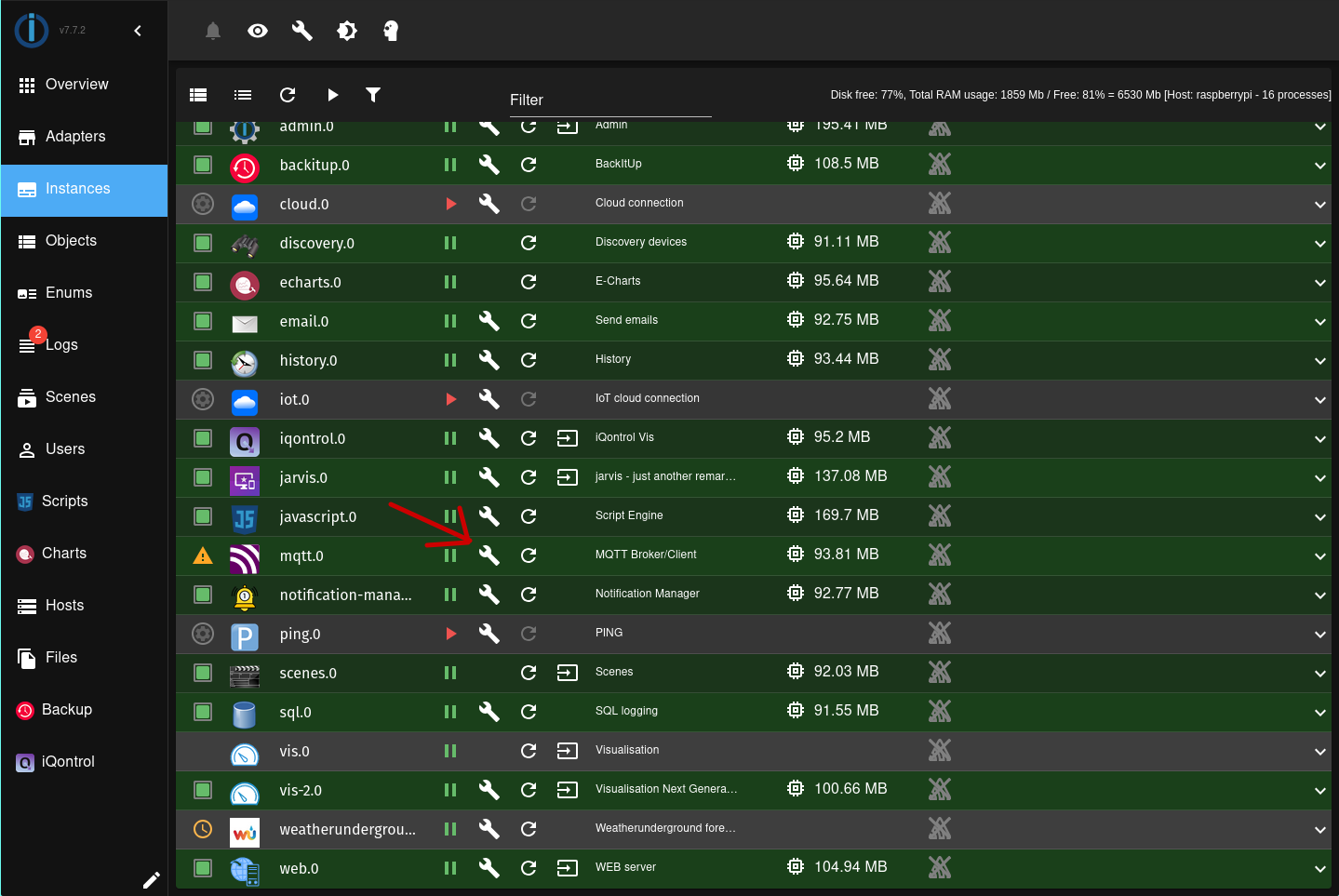Expand the mqtt.0 instance row details
This screenshot has width=1339, height=896.
[x=1319, y=555]
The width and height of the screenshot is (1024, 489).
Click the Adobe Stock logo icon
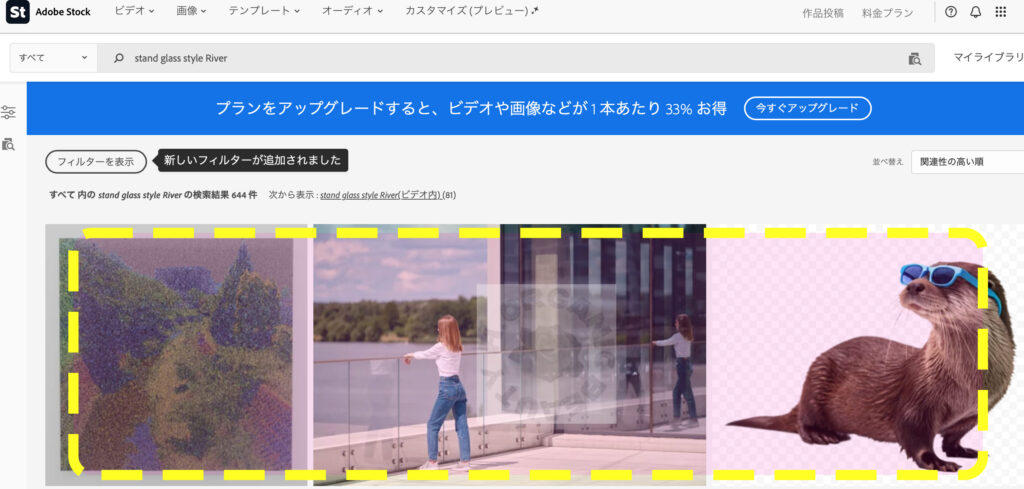pos(17,12)
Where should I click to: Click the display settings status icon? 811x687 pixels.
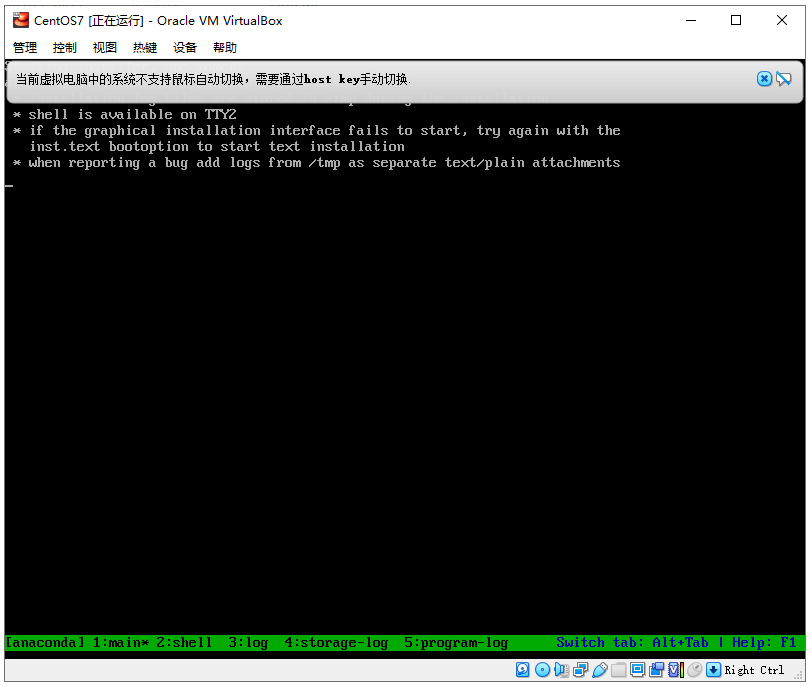tap(637, 670)

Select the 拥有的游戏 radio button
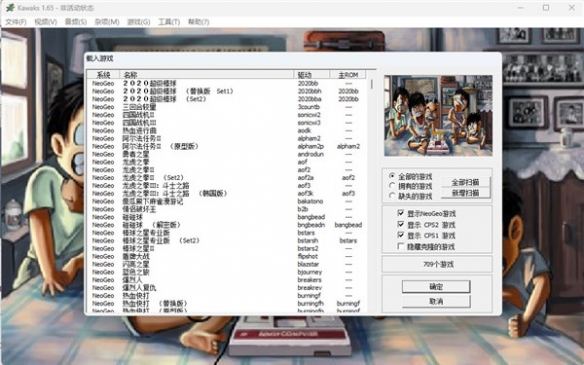coord(392,185)
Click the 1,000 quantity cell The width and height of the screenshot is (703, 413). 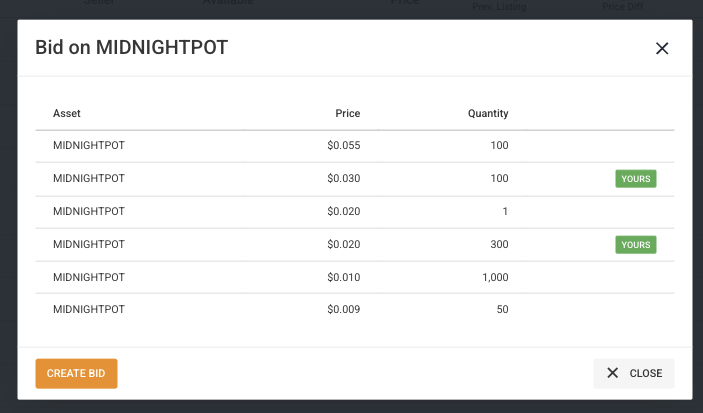coord(495,277)
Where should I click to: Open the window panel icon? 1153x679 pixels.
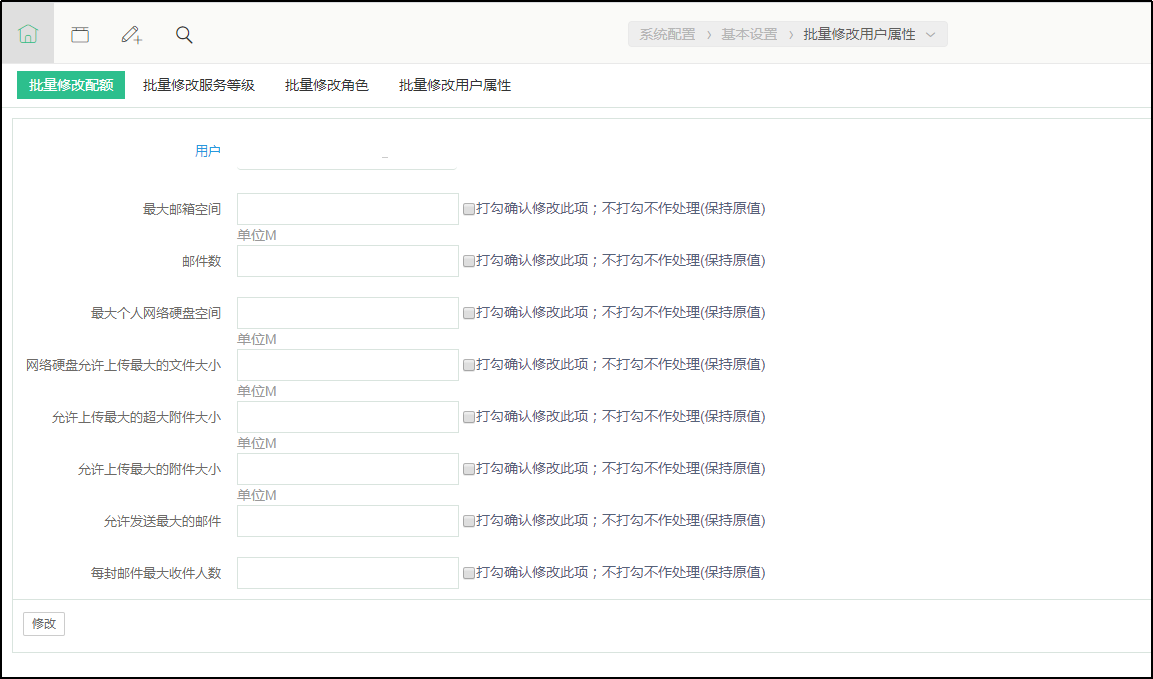[80, 34]
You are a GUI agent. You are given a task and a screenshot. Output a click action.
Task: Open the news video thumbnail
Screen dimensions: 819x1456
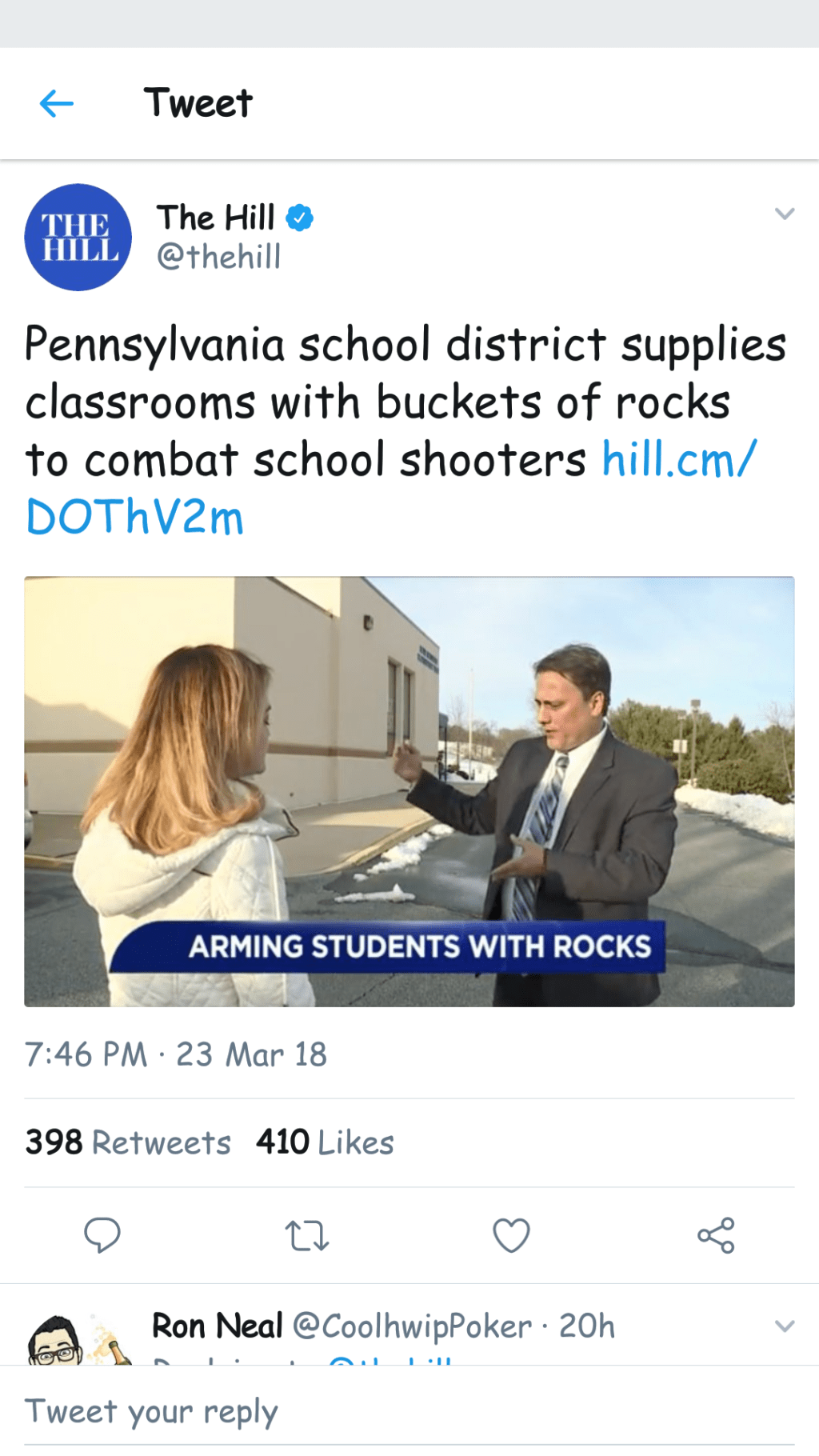(x=410, y=791)
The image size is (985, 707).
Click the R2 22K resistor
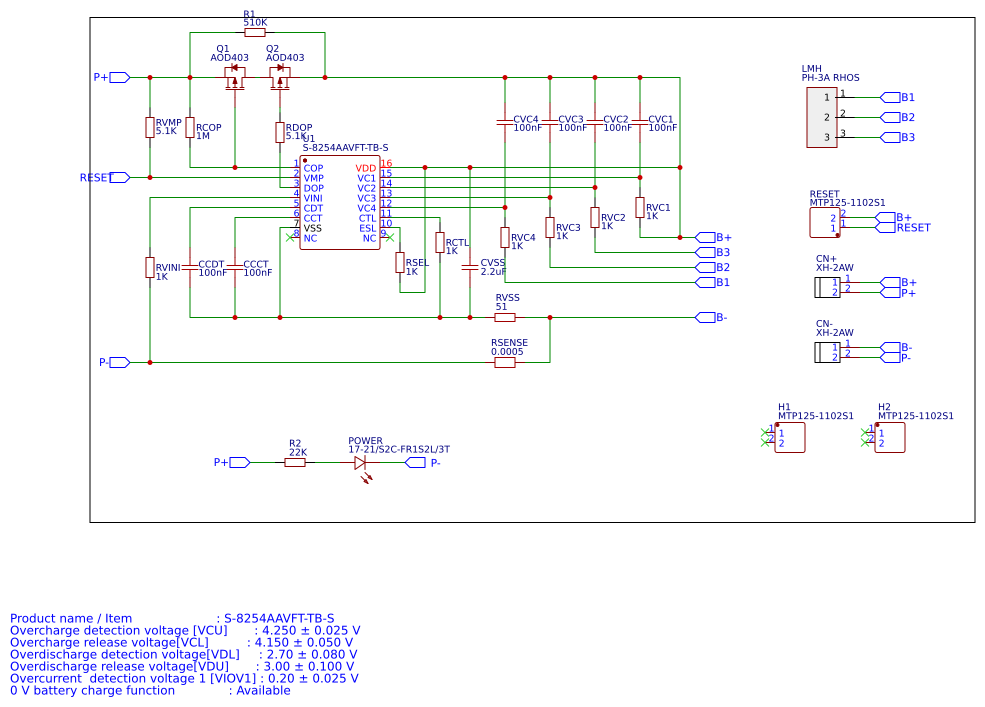[295, 463]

━━━━

■ **Task goal**
Reproduce exactly and only the lines from the one with "The image size is (985, 707)." through the last entry, both included, excluding every picture.

■ **Solution to this task**
The image size is (985, 707).
Click the R2 22K resistor
[295, 463]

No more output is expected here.